XFP is a standard that specifies the mechanical and electrical interface specifications between an optical transceiver module and a physical layer (PHY) device. It is desirable to be XFP compliant to ensure consumers can use transceivers from various manufacturers.
Various XFP compliant transceiver modules, connectors and test PCB boards are commercially available. However, when these parts are integrated into a system, the overall resulting device is non-compliant with XFP. No solution for providing a line card with an XFP compliant 10 Gbps optical port is currently known.
A printed circuit board (PCB) utilizes traces to electrically connect different electronic components. The traces are conductive pathways of copper used for relaying electrical signals. The traces are laminated onto a non-conductive substrate to form the PCB. The non-conductive substrate could include glass or other insulating materials.
Typically, the PCB is formed by using a blank PCB with a layer of copper covering the entire substrate and removing all the undesired copper to form the copper traces. However, copper traces can also be added to the substrate to form the PCB in certain cases.

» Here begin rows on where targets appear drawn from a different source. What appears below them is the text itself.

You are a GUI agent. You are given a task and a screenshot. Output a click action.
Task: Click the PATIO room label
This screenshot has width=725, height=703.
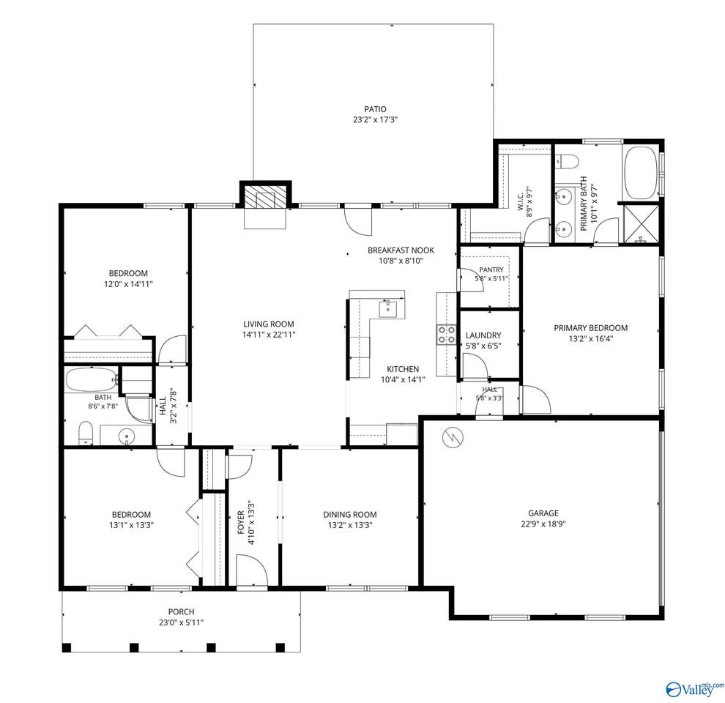[x=375, y=109]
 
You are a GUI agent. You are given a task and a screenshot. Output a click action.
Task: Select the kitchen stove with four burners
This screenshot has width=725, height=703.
[x=446, y=335]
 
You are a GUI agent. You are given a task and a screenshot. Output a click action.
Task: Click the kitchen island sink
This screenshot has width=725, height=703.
[x=388, y=308]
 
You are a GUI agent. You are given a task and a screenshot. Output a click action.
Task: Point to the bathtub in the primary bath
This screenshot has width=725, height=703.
[x=642, y=173]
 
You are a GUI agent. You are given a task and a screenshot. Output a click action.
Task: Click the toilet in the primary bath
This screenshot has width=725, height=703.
[x=566, y=161]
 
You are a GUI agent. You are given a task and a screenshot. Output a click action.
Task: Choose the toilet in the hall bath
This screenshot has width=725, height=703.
[x=86, y=433]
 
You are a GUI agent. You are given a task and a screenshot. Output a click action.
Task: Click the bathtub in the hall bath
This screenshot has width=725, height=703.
[x=91, y=380]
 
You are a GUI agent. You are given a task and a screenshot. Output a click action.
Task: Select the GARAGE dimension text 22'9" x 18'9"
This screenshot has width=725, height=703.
[x=543, y=524]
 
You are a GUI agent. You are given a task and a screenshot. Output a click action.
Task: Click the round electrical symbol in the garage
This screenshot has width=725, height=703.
[x=452, y=436]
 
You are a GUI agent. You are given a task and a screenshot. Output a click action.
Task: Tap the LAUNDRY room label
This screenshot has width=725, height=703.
[x=483, y=335]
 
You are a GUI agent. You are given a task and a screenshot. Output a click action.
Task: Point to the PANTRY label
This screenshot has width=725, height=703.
[x=491, y=269]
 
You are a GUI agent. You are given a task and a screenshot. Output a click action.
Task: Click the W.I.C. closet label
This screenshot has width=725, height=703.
[x=520, y=198]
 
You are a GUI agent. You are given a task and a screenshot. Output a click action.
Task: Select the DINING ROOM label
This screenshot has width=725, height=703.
[x=349, y=514]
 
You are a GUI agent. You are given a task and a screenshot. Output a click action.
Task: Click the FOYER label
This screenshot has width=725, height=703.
[x=240, y=523]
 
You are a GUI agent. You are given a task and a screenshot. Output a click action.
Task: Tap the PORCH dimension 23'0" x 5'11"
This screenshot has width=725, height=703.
[x=182, y=622]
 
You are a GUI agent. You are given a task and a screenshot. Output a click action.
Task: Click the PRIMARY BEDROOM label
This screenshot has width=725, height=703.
[x=590, y=328]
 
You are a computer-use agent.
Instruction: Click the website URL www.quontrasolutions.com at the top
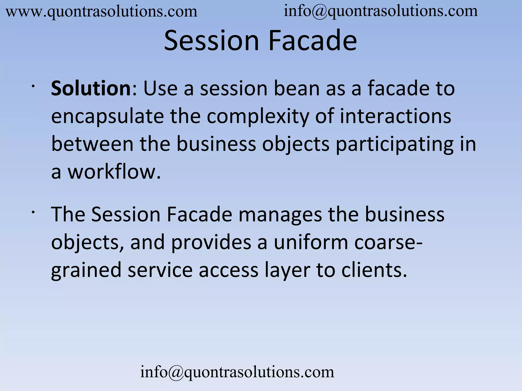101,12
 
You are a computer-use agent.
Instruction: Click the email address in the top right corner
381,11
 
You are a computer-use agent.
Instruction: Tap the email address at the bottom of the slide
237,372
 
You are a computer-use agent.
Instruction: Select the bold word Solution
91,89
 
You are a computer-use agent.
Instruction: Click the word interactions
395,116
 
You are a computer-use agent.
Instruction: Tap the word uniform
311,242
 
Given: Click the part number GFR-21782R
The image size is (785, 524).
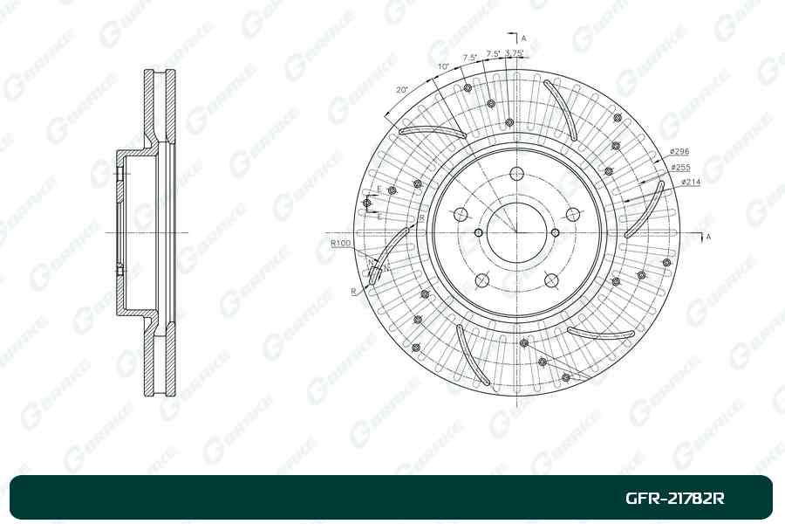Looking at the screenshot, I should coord(675,499).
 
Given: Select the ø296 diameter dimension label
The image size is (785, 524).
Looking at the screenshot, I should coord(680,152).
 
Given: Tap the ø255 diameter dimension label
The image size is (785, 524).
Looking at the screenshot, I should coord(680,167).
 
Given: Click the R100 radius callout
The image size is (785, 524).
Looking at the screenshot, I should coord(340,242).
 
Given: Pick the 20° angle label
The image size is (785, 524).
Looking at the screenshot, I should coord(401,90).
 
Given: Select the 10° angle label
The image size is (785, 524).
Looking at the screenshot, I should coord(444,66).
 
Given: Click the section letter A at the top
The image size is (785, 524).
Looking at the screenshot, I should coord(524,39).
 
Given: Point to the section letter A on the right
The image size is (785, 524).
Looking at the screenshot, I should coord(707,237).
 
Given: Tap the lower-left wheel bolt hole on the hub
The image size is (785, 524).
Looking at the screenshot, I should coord(480,280).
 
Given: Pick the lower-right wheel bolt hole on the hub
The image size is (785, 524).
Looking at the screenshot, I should coord(550,280).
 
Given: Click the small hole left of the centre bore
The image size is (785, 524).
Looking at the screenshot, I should coord(478,232).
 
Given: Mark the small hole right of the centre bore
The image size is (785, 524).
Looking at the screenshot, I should coord(554,232).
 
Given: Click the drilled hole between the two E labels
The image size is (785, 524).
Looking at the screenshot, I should coord(367,203).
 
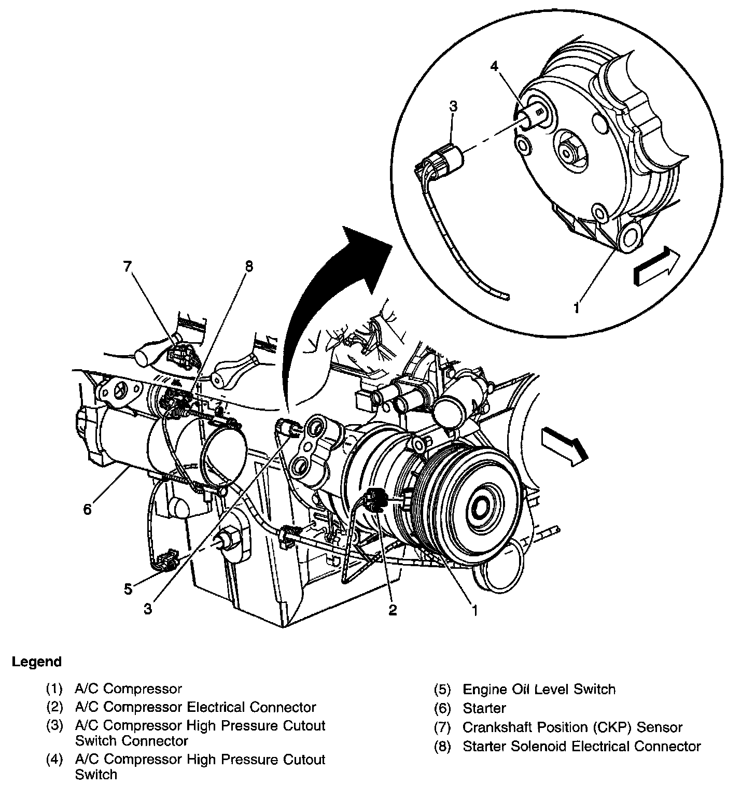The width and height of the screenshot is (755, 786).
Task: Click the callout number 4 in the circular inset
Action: click(494, 67)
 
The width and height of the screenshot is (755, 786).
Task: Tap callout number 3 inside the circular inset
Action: click(453, 107)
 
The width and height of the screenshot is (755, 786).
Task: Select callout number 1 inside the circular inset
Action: click(576, 308)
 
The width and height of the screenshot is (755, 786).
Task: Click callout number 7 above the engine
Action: click(128, 267)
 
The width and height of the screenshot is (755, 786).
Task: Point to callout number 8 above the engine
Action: click(249, 266)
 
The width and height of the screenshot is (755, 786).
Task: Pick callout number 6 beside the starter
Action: click(87, 510)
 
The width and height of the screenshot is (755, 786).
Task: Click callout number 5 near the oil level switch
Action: click(129, 589)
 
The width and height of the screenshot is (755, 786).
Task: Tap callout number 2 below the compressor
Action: click(393, 610)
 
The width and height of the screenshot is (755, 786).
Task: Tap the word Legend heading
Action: click(37, 662)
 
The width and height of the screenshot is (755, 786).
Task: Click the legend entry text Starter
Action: click(484, 708)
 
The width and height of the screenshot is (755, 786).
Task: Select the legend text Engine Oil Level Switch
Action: click(539, 690)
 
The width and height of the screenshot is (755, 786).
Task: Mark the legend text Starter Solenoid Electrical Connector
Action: click(581, 747)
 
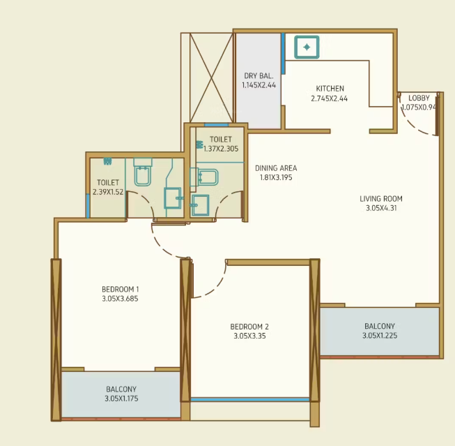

Vias are holes through a PCB. The walls of the vias are copper plated to electrically connect the conducting layers of the PCB. Electronic components may be attached to pads on the outer surfaces of the PCB. Component leads can be fixed to the board via soldering.
Electromagnetic interference (EMI) is a disturbance caused in an electrical circuit by electromagnetic radiation. The disturbance can interrupt or degrade the circuit performance. Bypass capacitors, resistors, filtering, and shielding with EMI gaskets may be used to minimize these disturbances.
A line card is simply an electronic circuit on a PCB that interfaces with the telecommunications lines of subscribers to the telecommunications access network. As the name suggests, a transceiver is a device having both transmitter and receiver circuitry. Differential pairs are conductors found on PCBs for carrying differential signals.
At 10 gigabits per second (Gbps), even very tiny non-idealities in a PCB can have significant impact on the resulting signal. XFP specifications require a PCB footprint which constrains break-out options. The presence of the ground shield prevents component-side routing breakout. Routing near the ground requires minimizing impedance discontinuities and ground coupling.
One solution for component-side break out includes removing the EMI gasket to avoid making contact with the differential pair. The solder mask is prone to wear over time, however, and the close proximity of the XFP ground shield is also a concern.
A solder-side break-out solution is to drop vias in the XFP connector pin field and route on the solder side of the board. However, the undesirable and parasitic properties of the vias make meeting the electrical specifications (i.e. return loss) very difficult to achieve.
Hence, there is a need in the art for a convenient to use, inexpensive and efficient PCB interconnect for the XFI interface between a 10 Gbps PHY and an XFP transceiver meeting all of the requirements of the XFP standard.